A proximidade da Copa do Mundo de 2026 acendeu um alerta entre especialistas em saúde pública: a necessidade de reforçar a vacinação contra o sarampo antes de viagens internacionais. Considerada uma das doenças mais contagiosas do mundo, a infecção voltou a preocupar autoridades sanitárias diante do aumento de casos registrados em diferentes regiões das Américas e de outros continentes.
O alerta ganha relevância porque grandes eventos internacionais costumam reunir milhões de pessoas de diferentes países em um mesmo ambiente, aumentando o risco de circulação de vírus e outras doenças infecciosas. Segundo especialistas, pessoas com esquema vacinal incompleto ou que não sabem se foram imunizadas devem procurar uma unidade de saúde antes de viajar.
O sarampo é transmitido pelo ar, por meio de gotículas expelidas ao tossir, espirrar, falar ou até respirar. A doença possui elevado potencial de transmissão, podendo infectar até 90% das pessoas suscetíveis que tenham contato próximo com um indivíduo contaminado.
Os sintomas iniciais incluem febre alta, tosse, coriza, irritação nos olhos e mal-estar. Após alguns dias, surgem manchas vermelhas na pele, geralmente começando pelo rosto e se espalhando para o restante do corpo. Em casos mais graves, podem ocorrer complicações como pneumonia, encefalite e até morte.

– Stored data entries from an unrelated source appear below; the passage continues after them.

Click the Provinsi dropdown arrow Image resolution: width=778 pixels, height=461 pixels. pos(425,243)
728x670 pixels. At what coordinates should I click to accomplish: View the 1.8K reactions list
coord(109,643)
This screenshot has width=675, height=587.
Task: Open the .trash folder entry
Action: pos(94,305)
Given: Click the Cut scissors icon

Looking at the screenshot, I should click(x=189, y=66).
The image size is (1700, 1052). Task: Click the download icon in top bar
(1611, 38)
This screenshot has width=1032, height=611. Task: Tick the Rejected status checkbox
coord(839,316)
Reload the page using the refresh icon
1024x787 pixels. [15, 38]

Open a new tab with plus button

A vacinação continua sendo a principal forma de prevenção. No Brasil, a proteção é oferecida gratuitamente pelo Sistema Único de Saúde (SUS) por meio da vacina tríplice viral, que também protege contra caxumba e rubéola. Pessoas entre 1 e 29 anos devem ter duas doses registradas, enquanto adultos de 30 a 59 anos precisam comprovar pelo menos uma dose.
A Organização Pan-Americana da Saúde (OPAS) mantém alerta epidemiológico para o sarampo nas Américas e destaca que a manutenção de altas coberturas vacinais é essencial para evitar novos surtos.
Diante da expectativa de deslocamento de milhares de brasileiros para acompanhar a Copa do Mundo, a recomendação dos especialistas é simples: conferir a carteira de vacinação com antecedência e atualizar o esquema vacinal, se necessário, garantindo proteção individual e coletiva.